• 5052
    uzun zamandır yazmadığım sözlüğe, öğrenciliğimden kalma benzerlikler taşıyan bir gecede bir şeyler karalamak istedim. üniversite zamanımda bilgisayarı her açtığımda mutlaka bir sekmede sözlüğün sayfası da olurdu, iyi takip ederdim. güzel olurdu arka planda çalan (bkz: gece vardiyası şarkı listesi) başlığına girebilecek şarkılar eşliğinde romantik şeyler karalamak. bu girdi de onlara benzer bir yazı olacak gibi duruyor. yani en azından başlamadan önce öyle planlıyordum. bundan sonrası spontane gelişecek gençler.

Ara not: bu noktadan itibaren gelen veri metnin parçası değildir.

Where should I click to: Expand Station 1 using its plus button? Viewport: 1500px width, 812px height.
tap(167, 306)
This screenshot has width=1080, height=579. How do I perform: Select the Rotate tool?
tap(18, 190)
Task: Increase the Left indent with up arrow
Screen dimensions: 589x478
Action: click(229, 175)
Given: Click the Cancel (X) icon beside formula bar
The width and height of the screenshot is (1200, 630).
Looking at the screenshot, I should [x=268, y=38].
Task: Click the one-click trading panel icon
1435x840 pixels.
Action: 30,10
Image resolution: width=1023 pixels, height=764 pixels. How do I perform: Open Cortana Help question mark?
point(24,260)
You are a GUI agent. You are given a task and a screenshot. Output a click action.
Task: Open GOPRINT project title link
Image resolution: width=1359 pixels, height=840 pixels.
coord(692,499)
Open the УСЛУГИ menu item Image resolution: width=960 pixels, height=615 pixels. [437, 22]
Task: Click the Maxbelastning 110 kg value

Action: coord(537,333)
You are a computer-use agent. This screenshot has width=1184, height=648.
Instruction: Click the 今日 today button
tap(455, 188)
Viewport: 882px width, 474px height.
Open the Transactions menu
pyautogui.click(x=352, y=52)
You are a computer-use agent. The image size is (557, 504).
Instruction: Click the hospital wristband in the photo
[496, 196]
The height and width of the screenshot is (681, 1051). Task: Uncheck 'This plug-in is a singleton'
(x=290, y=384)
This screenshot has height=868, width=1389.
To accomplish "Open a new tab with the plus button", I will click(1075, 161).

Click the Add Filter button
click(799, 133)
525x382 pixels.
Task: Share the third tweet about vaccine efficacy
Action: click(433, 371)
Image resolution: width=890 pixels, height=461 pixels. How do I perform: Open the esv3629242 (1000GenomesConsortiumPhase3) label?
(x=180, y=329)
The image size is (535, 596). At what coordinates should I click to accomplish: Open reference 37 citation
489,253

    neyse, gelelim söz konusu başlığı ziyaret etmemdeki meseleye. ben sakaryada doğmuş büyümüş dışarıya pek çıkmamış istanbulda falan da akrabası olmayan * bu sebepten ötürü de çok sıklıkla galatasaray maçlarını canlı izlemeye fırsat bulamamış bir çocuktum. *

    lise zamanlarında herkesin farklı tercihleri vardı. farklı üniversiteler, farklı şehirler falan. bizim de kafamız az karışık değildi hani. e halimiz de az çok ortada, böyle taştaşları yayarak tercih yapabilecek bir öğrenci değiliz yani. ama ne olursa olsun istanbulda olmalıydım. vermişim ben kararımı. ne okursam okuyayım ama istanbulda okuyayım. istanbulun başlı başına etikisi de var tabi ki ama bu kararımı kesinleştiren en net olay, çok da önemli olmayan bir tarihte (bkz: 3 nisan 2001 galatasaray real madrid maçı) özetini izlerken dayımın işte ben de bu maçtaydım demesi ile başladı. kendisi de öğrenciliğini istanbulda geçirmiş ve bu tarz nimetlerinden faydalanmış. böyle geçen birkaç muhabbetten sonra dedim kardeşim ben de gidecem şu anasını sattım şehrine. sanki sakarya istanbula 5 gün uzaklıkta amk. neyse koyduk ya kafaya, attık bir şekilde kendimizi yedi tepenin kucağına. o zamanlar ali samiyen kalmadı tabi. yavaş yavaş gökdelenler yükseliyor yerinde. ben de daha önce gitmemişim arenaya galatasaray maçı izlemeye. * neyse sakaryada doğmuş büyümüş ve sakaryada eğitim hayatına devam eden bir arkadaş ile * kararlaştırdık (bkz: 16 ekim 2011 galatasaray bursaspor maçı) için biletlerimizi aldık ve maç gününü beklemekteyiz. sıradan bir lig maçı herkes için ama vallahi şampiyonlar ligi maçı gibi bekledim ben.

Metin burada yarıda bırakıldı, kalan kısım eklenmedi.